The invention relates to an index pulse generator for optical information recording and reproduction systems, and more particularly, to an improvement of an index pulse generator which is used in an optical information recording and reproduction system such as is used in combination with an optical disc, optical magnetic disc or the like.
In optical information recording and reproduction systems, an index pulse is utilized in detecting the number of revolutions of the disc, detecting the presence or absence of a disc loaded, deriving a timing signal for the recording and reproduction of information, or deriving a track jump signal for a disc having spiral track information.

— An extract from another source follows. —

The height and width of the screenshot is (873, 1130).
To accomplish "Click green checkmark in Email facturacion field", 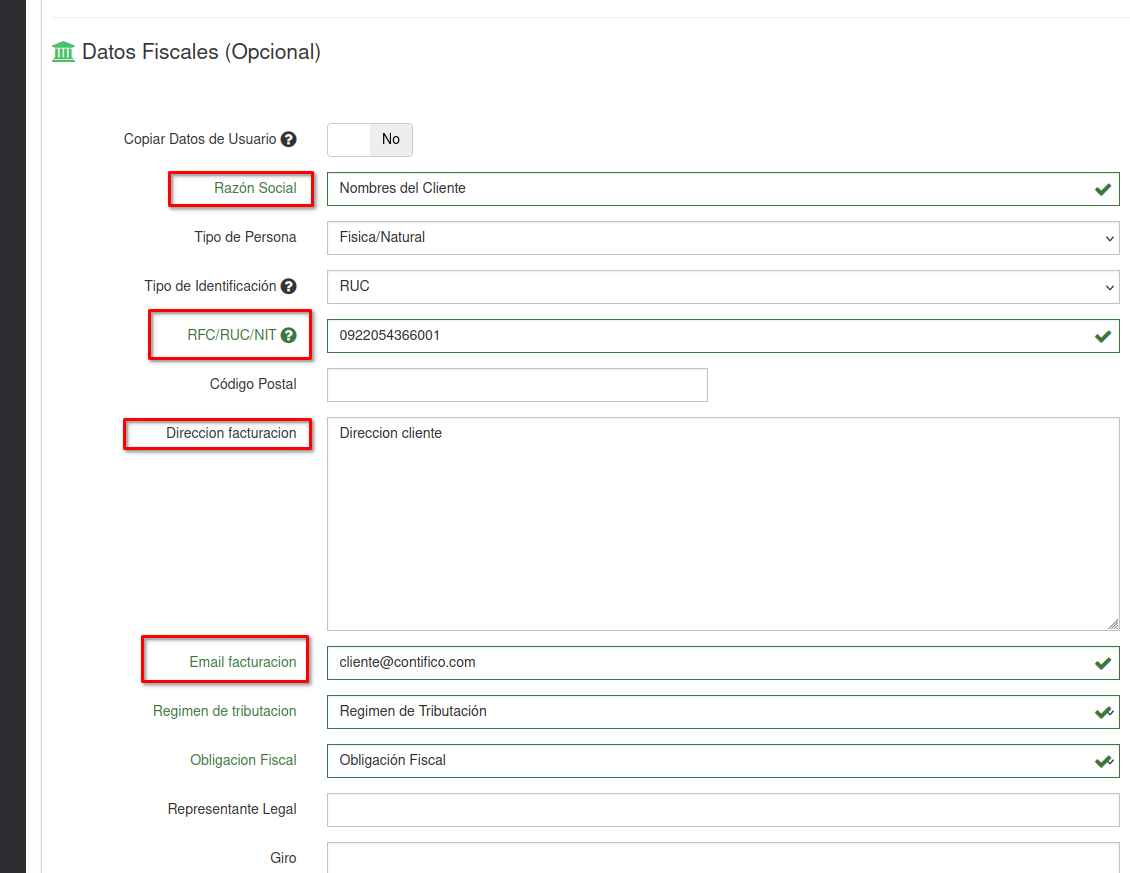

An index pulse generator of this kind has been constructed as illustrated in FIG. 1. Specifically, a disc 1 on which optical information is recorded or from which such information is reproduced is detachably mounted on an output shaft of a drive motor 3 by means of a clamp member 2. As shown in FIG. 2, the bottom surface of the disc 1 is partly formed with an index mark as may be formed by a light reflector 4 of aluminium or the like, in combination with a photoreflector 5 which is located so as to be aligned with the path of movement of such mark. The photoreflector 5 directs a light beam toward the light reflector 4, which then reflects the light beam, which is collected by the photoreflector to be converted into an electrical signal. A current signal which is outputted from the photoreflector 5, passes through a resistor R1, across which a voltage signal V1 is developed for application to a positive (i.e. non-inverting) input of a comparator 6. A reference voltage Vref of a given value from a source, not shown, is applied to the negative (i.e. inverting) input of the comparator 6. In this manner, the comparator 6 develops an index pulse V2 in response to the comparison.
When the disc 1 is rotated by the motor 3, the photoreflector 5 scans the disc along a path indicated by dotted lines A shown in FIG. 2. It will be understood that the light reflector 4, which may be formed of aluminium, presents an optical reflectivity of an increased magnitude while the remainder of the bottom surface of the disc 1 exhibits an optical reflectivity of a reduced magnitude. Accordingly, the photoreflector 5 outputs a signal V1 which is subject to a periodic variation as indicated by a solid line curve in FIG. 3(a). In other words, the signal V1 has an increased value only when the photoreflector 5 receives reflected light from the light reflector 4. It will be recognized that the signal V1 has a d.c. component which is attributable to dark current or the like.
If the slicing level of the reference voltage Vref is established as indicated by broken lines in FIG. 3(a), a comparison of the output voltage V1 against the reference voltage Vref in the comparator 6 results in an output pulse voltage V2 as shown in FIG. 3(b). In the prior art practice, the pulse voltage V2 is utilized as an index pulse in controlling data write/read operation.
However, it is generally difficult to establish a value of the reference voltage Vref, as indicated in FIG. 3(a). It will be understood that the amount of light reflected varies when the disc 1 undergoes undulation as when the disc 1 is changed, when the non-uniformity of the clamp member 2 results in a change in the distance between the disc 1 and the photoreflector 5, and when the reflectivity of the light reflector 4 varies with time. Accordingly, the waveform of the voltage signal V1 changes, and may not be crossed by the reference voltage Vref as illustrated in FIG. 4(a). Accordingly, the width of the index pulse may change, or such pulse may be completely removed as indicated in FIG. 4(b), thus preventing a proper control of data write/read operation.